## [Your assignment]
When you answer, restate the entries below without altering anything.

## [Material provided]
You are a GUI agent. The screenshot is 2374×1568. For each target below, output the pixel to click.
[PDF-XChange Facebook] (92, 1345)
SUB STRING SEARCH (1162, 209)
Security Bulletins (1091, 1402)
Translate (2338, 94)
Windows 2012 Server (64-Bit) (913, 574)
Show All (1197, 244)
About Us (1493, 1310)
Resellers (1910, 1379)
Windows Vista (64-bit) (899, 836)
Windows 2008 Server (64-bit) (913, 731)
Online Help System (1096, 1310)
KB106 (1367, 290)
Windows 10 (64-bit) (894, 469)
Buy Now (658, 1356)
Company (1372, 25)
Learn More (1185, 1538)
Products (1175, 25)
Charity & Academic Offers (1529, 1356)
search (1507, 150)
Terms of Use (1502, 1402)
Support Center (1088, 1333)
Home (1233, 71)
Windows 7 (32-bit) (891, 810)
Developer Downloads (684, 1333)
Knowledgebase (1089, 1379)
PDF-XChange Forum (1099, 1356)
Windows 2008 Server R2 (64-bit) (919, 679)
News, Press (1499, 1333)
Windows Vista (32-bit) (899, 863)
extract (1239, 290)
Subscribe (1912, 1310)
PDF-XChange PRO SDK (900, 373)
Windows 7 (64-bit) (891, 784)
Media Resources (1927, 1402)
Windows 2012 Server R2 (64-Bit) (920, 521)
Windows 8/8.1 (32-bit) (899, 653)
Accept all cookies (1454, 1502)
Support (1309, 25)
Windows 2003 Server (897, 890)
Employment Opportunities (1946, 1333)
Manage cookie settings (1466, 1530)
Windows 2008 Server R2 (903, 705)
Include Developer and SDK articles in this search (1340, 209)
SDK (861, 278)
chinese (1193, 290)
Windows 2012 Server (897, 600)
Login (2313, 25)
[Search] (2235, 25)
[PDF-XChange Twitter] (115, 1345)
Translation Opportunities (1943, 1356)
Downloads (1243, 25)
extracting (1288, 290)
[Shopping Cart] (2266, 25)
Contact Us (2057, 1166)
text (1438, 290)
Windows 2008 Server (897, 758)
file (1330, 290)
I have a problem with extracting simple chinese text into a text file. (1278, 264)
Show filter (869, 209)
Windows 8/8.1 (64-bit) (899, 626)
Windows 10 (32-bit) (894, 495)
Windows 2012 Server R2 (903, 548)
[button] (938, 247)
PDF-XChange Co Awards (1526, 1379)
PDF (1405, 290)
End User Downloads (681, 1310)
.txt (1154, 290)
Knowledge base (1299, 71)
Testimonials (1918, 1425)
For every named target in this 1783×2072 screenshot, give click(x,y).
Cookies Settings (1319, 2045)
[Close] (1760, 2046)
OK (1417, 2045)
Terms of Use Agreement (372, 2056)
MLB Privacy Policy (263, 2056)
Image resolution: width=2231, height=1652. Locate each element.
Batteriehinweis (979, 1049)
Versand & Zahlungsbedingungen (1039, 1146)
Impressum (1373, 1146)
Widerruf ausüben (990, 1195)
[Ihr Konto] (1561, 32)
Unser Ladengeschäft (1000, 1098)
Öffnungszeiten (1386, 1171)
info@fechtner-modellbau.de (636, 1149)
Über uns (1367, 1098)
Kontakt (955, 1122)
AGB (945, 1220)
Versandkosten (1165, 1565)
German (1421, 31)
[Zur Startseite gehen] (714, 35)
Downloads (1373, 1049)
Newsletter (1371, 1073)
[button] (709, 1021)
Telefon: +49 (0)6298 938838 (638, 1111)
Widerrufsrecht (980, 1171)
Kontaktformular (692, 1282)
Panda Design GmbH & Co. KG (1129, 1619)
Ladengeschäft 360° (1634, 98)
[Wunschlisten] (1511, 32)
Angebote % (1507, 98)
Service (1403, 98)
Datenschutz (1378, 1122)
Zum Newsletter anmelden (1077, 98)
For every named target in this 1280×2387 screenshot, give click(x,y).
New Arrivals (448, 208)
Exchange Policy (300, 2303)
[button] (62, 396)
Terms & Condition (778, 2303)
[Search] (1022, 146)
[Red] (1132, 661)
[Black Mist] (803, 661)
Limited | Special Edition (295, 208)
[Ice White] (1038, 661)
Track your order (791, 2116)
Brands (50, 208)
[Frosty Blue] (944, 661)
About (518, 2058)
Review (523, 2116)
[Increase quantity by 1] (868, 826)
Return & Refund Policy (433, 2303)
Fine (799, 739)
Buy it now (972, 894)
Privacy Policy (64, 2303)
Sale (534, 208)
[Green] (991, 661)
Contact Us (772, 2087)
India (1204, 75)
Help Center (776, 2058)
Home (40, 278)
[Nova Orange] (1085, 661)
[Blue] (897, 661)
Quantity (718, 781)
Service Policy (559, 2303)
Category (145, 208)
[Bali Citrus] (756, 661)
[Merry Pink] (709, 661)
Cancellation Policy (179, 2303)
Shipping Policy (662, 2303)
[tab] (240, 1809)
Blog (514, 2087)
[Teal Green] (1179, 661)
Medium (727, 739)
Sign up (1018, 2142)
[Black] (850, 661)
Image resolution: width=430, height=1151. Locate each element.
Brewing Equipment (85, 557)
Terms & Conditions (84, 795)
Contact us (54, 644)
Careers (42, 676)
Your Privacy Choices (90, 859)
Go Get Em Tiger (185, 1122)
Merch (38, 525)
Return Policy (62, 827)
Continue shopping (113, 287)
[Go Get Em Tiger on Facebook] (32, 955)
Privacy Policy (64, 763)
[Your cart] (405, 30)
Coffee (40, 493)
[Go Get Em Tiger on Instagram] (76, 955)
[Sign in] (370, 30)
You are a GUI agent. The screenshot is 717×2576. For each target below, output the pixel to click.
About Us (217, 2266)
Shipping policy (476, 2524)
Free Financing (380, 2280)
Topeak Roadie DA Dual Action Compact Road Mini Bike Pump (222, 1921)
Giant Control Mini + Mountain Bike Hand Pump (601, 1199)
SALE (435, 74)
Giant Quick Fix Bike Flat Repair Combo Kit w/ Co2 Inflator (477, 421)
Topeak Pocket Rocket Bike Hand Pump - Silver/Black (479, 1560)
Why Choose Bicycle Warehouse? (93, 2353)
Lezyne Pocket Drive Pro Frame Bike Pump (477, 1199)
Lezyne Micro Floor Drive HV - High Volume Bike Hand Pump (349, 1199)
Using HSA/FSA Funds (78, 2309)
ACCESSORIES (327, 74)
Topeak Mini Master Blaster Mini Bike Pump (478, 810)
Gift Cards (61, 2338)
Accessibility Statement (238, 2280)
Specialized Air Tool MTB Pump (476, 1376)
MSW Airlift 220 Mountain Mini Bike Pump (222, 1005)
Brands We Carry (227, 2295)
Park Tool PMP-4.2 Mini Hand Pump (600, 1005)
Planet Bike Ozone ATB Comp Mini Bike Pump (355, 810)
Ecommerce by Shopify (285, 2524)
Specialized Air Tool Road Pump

## [Response area]
You are a GUI agent. The screenshot is 2374×1568. For each target below, output the pixel to click.
[PDF-XChange Facebook] (92, 1345)
SUB STRING SEARCH (1162, 209)
Security Bulletins (1091, 1402)
Translate (2338, 94)
Windows 2012 Server (64-Bit) (913, 574)
Show All (1197, 244)
About Us (1493, 1310)
Resellers (1910, 1379)
Windows Vista (64-bit) (899, 836)
Windows 2008 Server (64-bit) (913, 731)
Online Help System (1096, 1310)
KB106 (1367, 290)
Windows 10 (64-bit) (894, 469)
Buy Now (658, 1356)
Company (1372, 25)
Learn More (1185, 1538)
Products (1175, 25)
Charity & Academic Offers (1529, 1356)
search (1507, 150)
Terms of Use (1502, 1402)
Support Center (1088, 1333)
Home (1233, 71)
Windows 7 (32-bit) (891, 810)
Developer Downloads (684, 1333)
Knowledgebase (1089, 1379)
PDF-XChange Forum (1099, 1356)
Windows 2008 Server R2 (64-bit) (919, 679)
News, Press (1499, 1333)
Windows Vista (32-bit) (899, 863)
extract (1239, 290)
Subscribe (1912, 1310)
PDF-XChange PRO SDK (900, 373)
Windows 7 (64-bit) (891, 784)
Media Resources (1927, 1402)
Windows 2012 Server R2 (64-Bit) (920, 521)
Windows 8/8.1 (32-bit) (899, 653)
Accept all cookies (1454, 1502)
Support (1309, 25)
Windows 2003 Server (897, 890)
Employment Opportunities (1946, 1333)
Manage cookie settings (1466, 1530)
Windows 2008 Server R2 (903, 705)
Include Developer and SDK articles in this search (1340, 209)
SDK (861, 278)
chinese (1193, 290)
Windows 2012 Server (897, 600)
Login (2313, 25)
[Search] (2235, 25)
[PDF-XChange Twitter] (115, 1345)
Translation Opportunities (1943, 1356)
Downloads (1243, 25)
extracting (1288, 290)
[Shopping Cart] (2266, 25)
Contact Us (2057, 1166)
text (1438, 290)
Windows 2008 Server (897, 758)
file (1330, 290)
I have a problem with extracting simple chinese text into a text file. (1278, 264)
Show filter (869, 209)
Windows 8/8.1 (64-bit) (899, 626)
Windows 10 (32-bit) (894, 495)
Windows 2012 Server R2 (903, 548)
[button] (938, 247)
PDF-XChange Co Awards (1526, 1379)
PDF (1405, 290)
End User Downloads (681, 1310)
.txt (1154, 290)
Knowledge base (1299, 71)
Testimonials (1918, 1425)
For every named target in this 1783×2072 screenshot, give click(x,y).
Cookies Settings (1319, 2045)
[Close] (1760, 2046)
OK (1417, 2045)
Terms of Use Agreement (372, 2056)
MLB Privacy Policy (263, 2056)
Image resolution: width=2231, height=1652. Locate each element.
Batteriehinweis (979, 1049)
Versand & Zahlungsbedingungen (1039, 1146)
Impressum (1373, 1146)
Widerruf ausüben (990, 1195)
[Ihr Konto] (1561, 32)
Unser Ladengeschäft (1000, 1098)
Öffnungszeiten (1386, 1171)
info@fechtner-modellbau.de (636, 1149)
Über uns (1367, 1098)
Kontakt (955, 1122)
AGB (945, 1220)
Versandkosten (1165, 1565)
German (1421, 31)
[Zur Startseite gehen] (714, 35)
Downloads (1373, 1049)
Newsletter (1371, 1073)
[button] (709, 1021)
Telefon: +49 (0)6298 938838 (638, 1111)
Widerrufsrecht (980, 1171)
Kontaktformular (692, 1282)
Panda Design GmbH & Co. KG (1129, 1619)
Ladengeschäft 360° (1634, 98)
[Wunschlisten] (1511, 32)
Angebote % (1507, 98)
Service (1403, 98)
Datenschutz (1378, 1122)
Zum Newsletter anmelden (1077, 98)
For every named target in this 1280×2387 screenshot, give click(x,y).
New Arrivals (448, 208)
Exchange Policy (300, 2303)
[button] (62, 396)
Terms & Condition (778, 2303)
[Search] (1022, 146)
[Red] (1132, 661)
[Black Mist] (803, 661)
Limited | Special Edition (295, 208)
[Ice White] (1038, 661)
Track your order (791, 2116)
Brands (50, 208)
[Frosty Blue] (944, 661)
About (518, 2058)
Review (523, 2116)
[Increase quantity by 1] (868, 826)
Return & Refund Policy (433, 2303)
Fine (799, 739)
Buy it now (972, 894)
Privacy Policy (64, 2303)
Sale (534, 208)
[Green] (991, 661)
Contact Us (772, 2087)
India (1204, 75)
Help Center (776, 2058)
Home (40, 278)
[Nova Orange] (1085, 661)
[Blue] (897, 661)
Quantity (718, 781)
Service Policy (559, 2303)
Category (145, 208)
[Bali Citrus] (756, 661)
[Merry Pink] (709, 661)
Cancellation Policy (179, 2303)
Shipping Policy (662, 2303)
[tab] (240, 1809)
Blog (514, 2087)
[Teal Green] (1179, 661)
Medium (727, 739)
Sign up (1018, 2142)
[Black] (850, 661)
Image resolution: width=430, height=1151. Locate each element.
Brewing Equipment (85, 557)
Terms & Conditions (84, 795)
Contact us (54, 644)
Careers (42, 676)
Your Privacy Choices (90, 859)
Go Get Em Tiger (185, 1122)
Merch (38, 525)
Return Policy (62, 827)
Continue shopping (113, 287)
[Go Get Em Tiger on Facebook] (32, 955)
Privacy Policy (64, 763)
[Your cart] (405, 30)
Coffee (40, 493)
[Go Get Em Tiger on Instagram] (76, 955)
[Sign in] (370, 30)
You are a GUI agent. The screenshot is 717×2576. For each target below, output the pixel to click.
About Us (217, 2266)
Shipping policy (476, 2524)
Free Financing (380, 2280)
Topeak Roadie DA Dual Action Compact Road Mini Bike Pump (222, 1921)
Giant Control Mini + Mountain Bike Hand Pump (601, 1199)
SALE (435, 74)
Giant Quick Fix Bike Flat Repair Combo Kit w/ Co2 Inflator (477, 421)
Topeak Pocket Rocket Bike Hand Pump - Silver/Black (479, 1560)
Why Choose Bicycle Warehouse? (93, 2353)
Lezyne Pocket Drive Pro Frame Bike Pump (477, 1199)
Lezyne Micro Floor Drive HV - High Volume Bike Hand Pump (349, 1199)
Using HSA/FSA Funds (78, 2309)
ACCESSORIES (327, 74)
Topeak Mini Master Blaster Mini Bike Pump (478, 810)
Gift Cards (61, 2338)
Accessibility Statement (238, 2280)
Specialized Air Tool MTB Pump (476, 1376)
MSW Airlift 220 Mountain Mini Bike Pump (222, 1005)
Brands We Carry (227, 2295)
Park Tool PMP-4.2 Mini Hand Pump (600, 1005)
Planet Bike Ozone ATB Comp Mini Bike Pump (355, 810)
Ecommerce by Shopify (285, 2524)
Specialized Air Tool Road Pump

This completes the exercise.